The pandemic took the focus off economic reforms, as the administration engaged in emergency spending to mitigate the negative effects of the pandemic. Government outlays have skyrocketed, further destabilizing the country’s finances.

Moreover, there is mounting political support to break the existing cap on public spending and broaden expansionary policies. If Brazil were to follow the IMF’s recommendation to further increase public spending, it would result in catastrophe. The century-long stagnation in Latin America shows how government intervention and excessive, inefficient spending impede competition and productivity growth.

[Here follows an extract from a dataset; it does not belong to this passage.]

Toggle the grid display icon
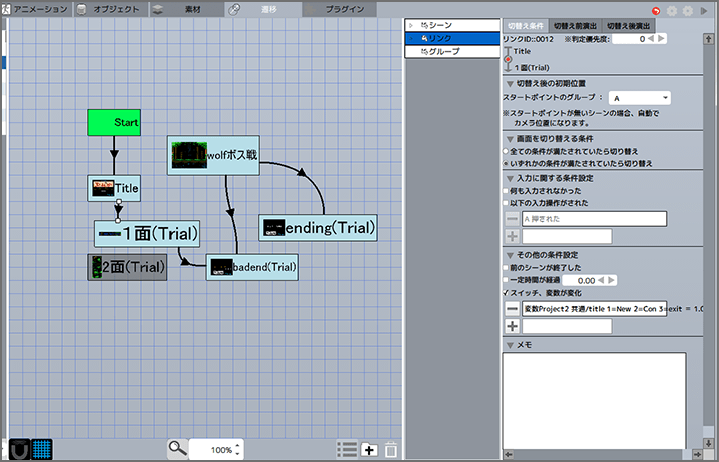 pos(42,448)
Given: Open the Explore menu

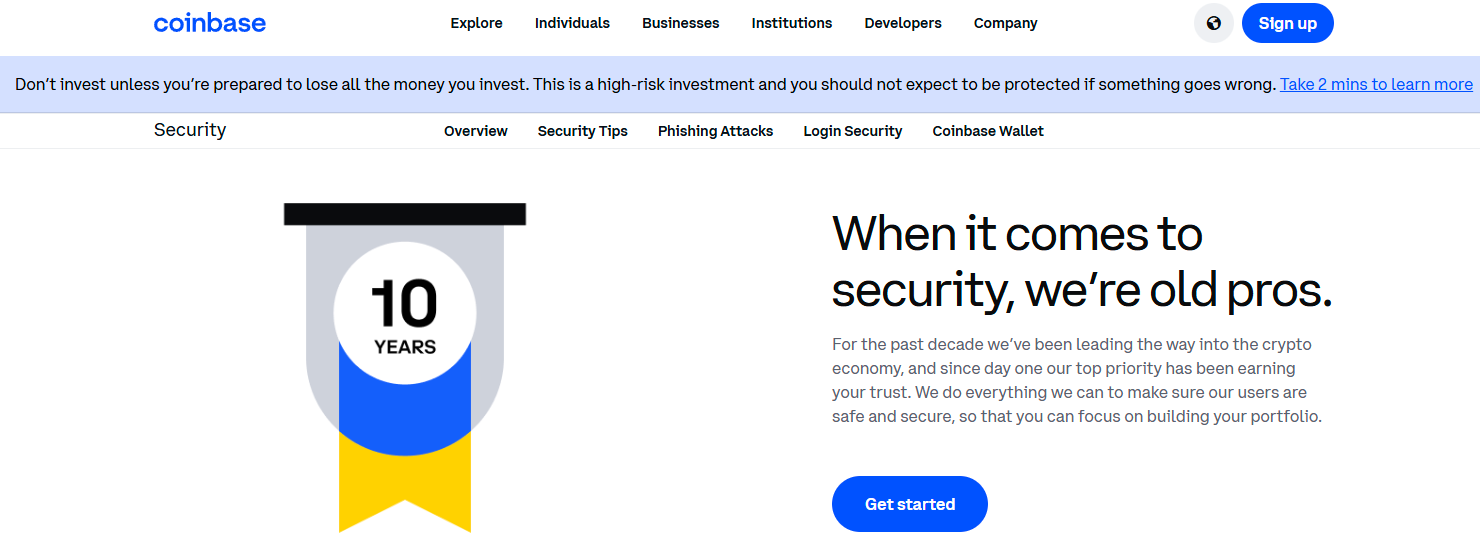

Implementing orthodox macroeconomic policies would prove a much better strategy: promoting economic openness, competition and private investment, while slashing regulations and addressing social dysfunctions. The pandemic makes it difficult to do this in the short term, but it would be the most optimistic medium-term scenario.

The most likely scenario is one in which the government implements some reforms, but not all of those that it originally promised and which the country needs to return to growth.

For the rest of Latin America, the short and medium-term scenarios look more pessimistic. It is likely that most of the countries will maintain the status quo, avoiding necessary but unpopular reforms. Mexico and Argentina are moving further away from the orthodox model, expanding policies of economic nationalism. After its recent social upheaval, Chile is rewriting its constitution to include more interventionist government policies.

Without reforms and with public spending on the rise, Latin American countries will remain poor. That is something for the IMF to consider.